Argentine actress (1934–2022)

Aurora Rosa Borrello (3 July 1934 – 15 January 2022), better known as Aurora del Mar, was an Argentine film, television, stage and voice actress.

== Life and career ==
The daughter of a railroad worker and a housewife, Borrello started her career at 13 years old as a radio actress in the Bahía Blanca radio station LU3 Splendid, where she was noted by a manager of Radio Splendid, who convinced her and her family to move to Buenos Aires. In the Argentinian capital she became a major radio star, working for all the major radio stations of the time, including LRA Radio Nacional, Radio Belgrano, Radio El Mundo, Radio Excelcior, and Radio Argentina. She made her stage debut alongside Luisa Vehil and Alejandro Casona in the drama La casa de los siete balcones, which successfully ran for three years until Borrello had to leave due to a pregnancy.

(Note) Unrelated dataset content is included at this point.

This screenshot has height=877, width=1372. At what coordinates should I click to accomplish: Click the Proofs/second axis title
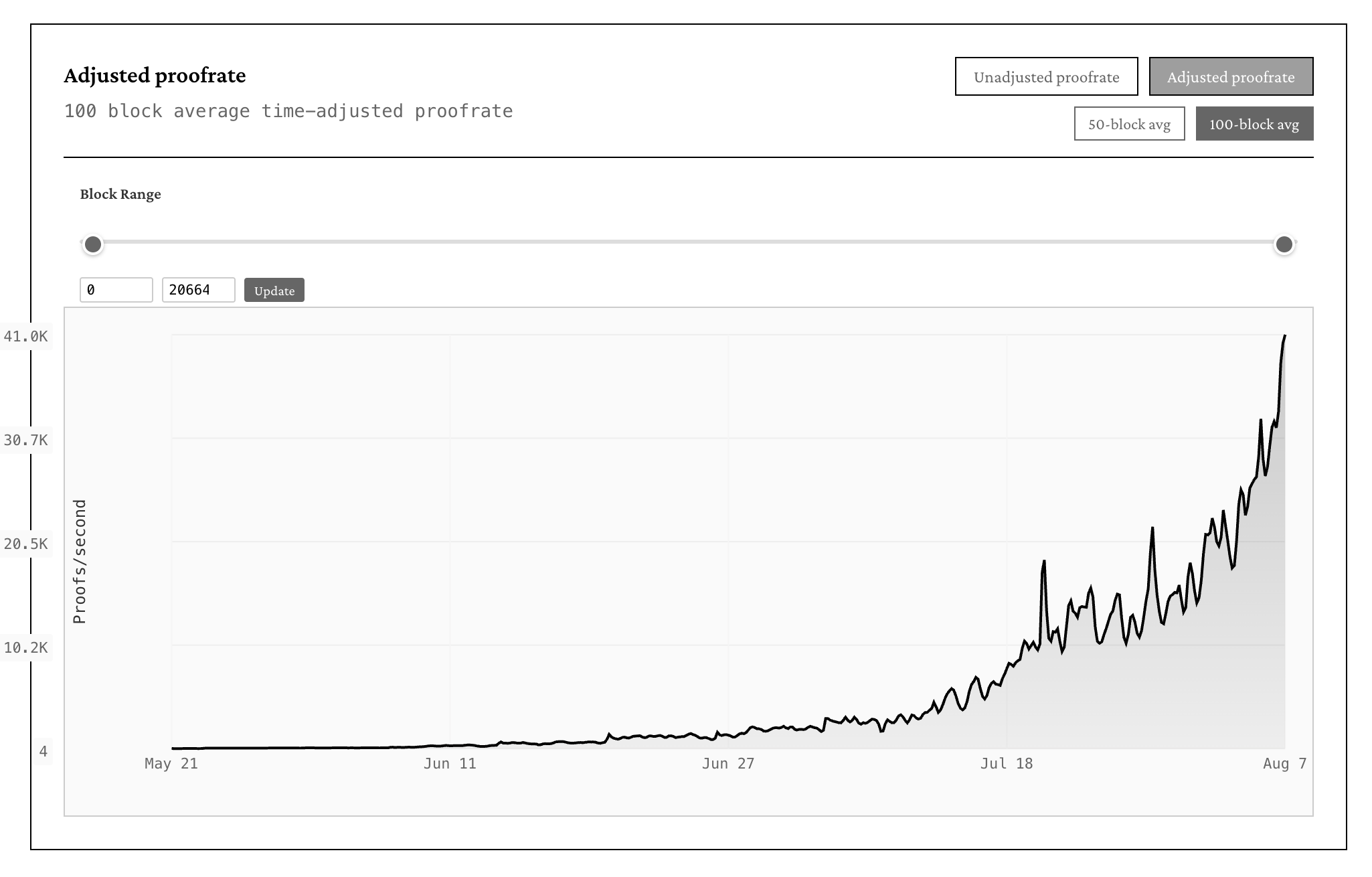[80, 561]
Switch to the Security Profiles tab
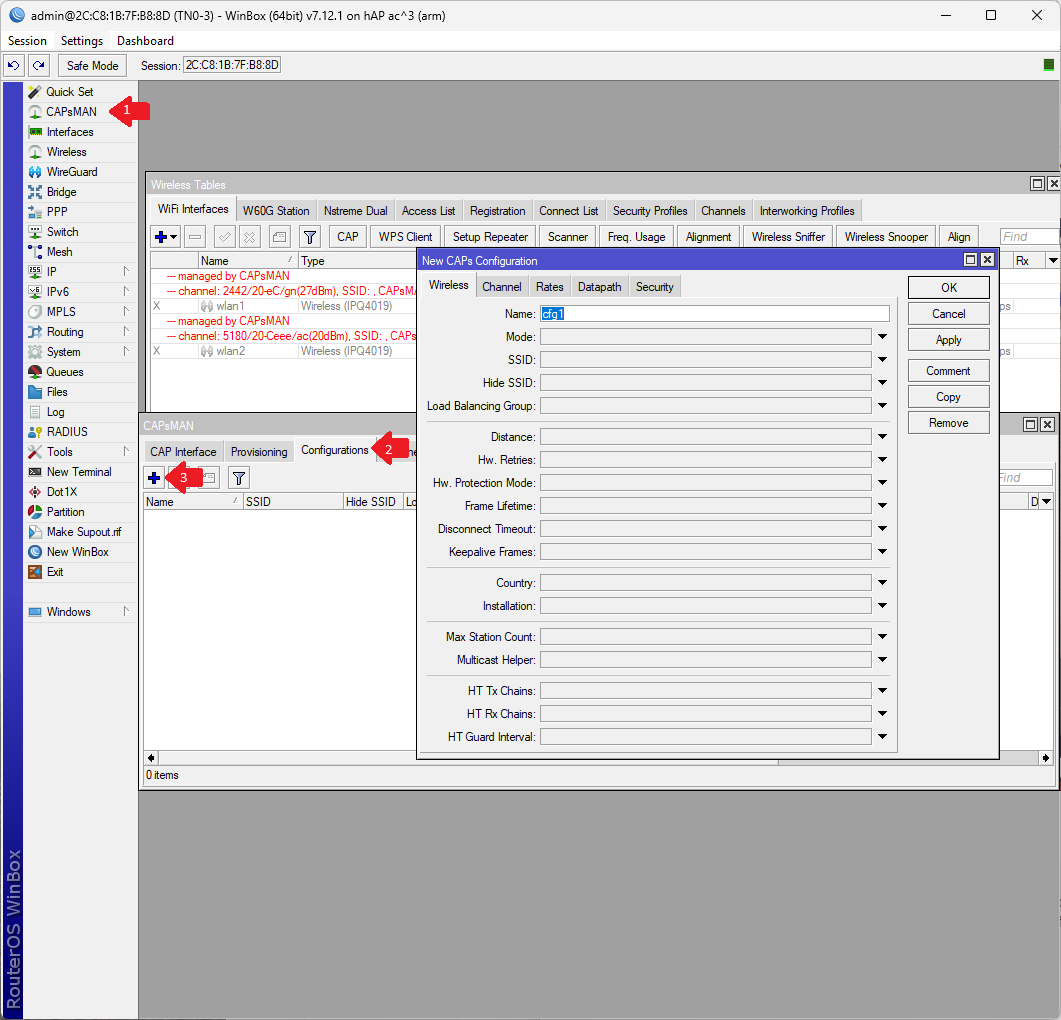This screenshot has height=1020, width=1061. click(649, 210)

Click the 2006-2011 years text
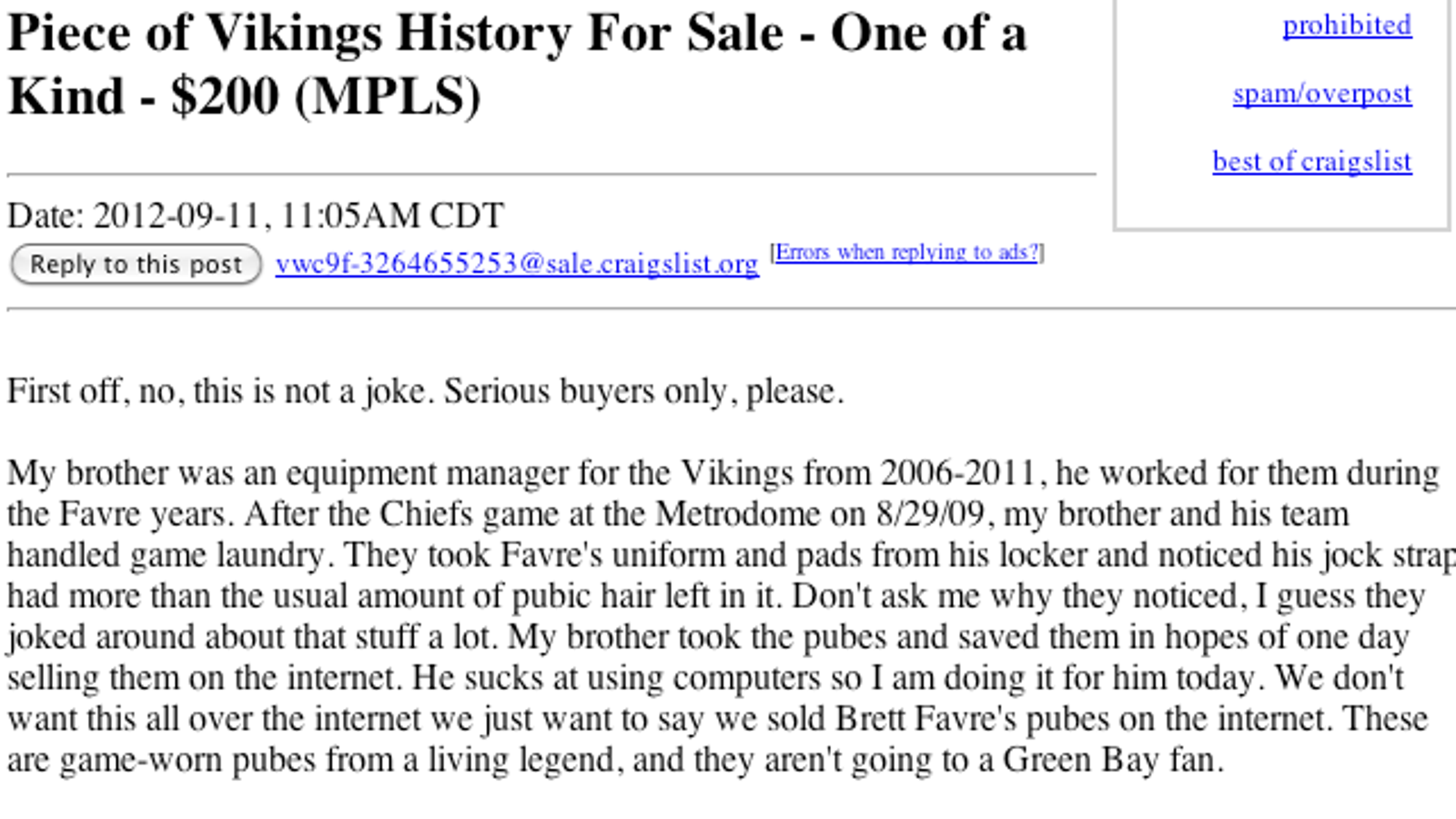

Borrello adopted her stage name 'Aurora del Mar' in the early 1950s, at the suggestion of journalist María Ofelia. She made her film debut in 1953 in La mejor del colegio by Julio Saraceni, and appeared in over 20 films. Starting from the sixties she gradually focused on television.

== Personal life and death ==
Del Mar died in a retirement home in Bernal, on 15 January 2022, at the age of 87. She was a second cousin of footballer José Borello. Her son Claudio is also an actor.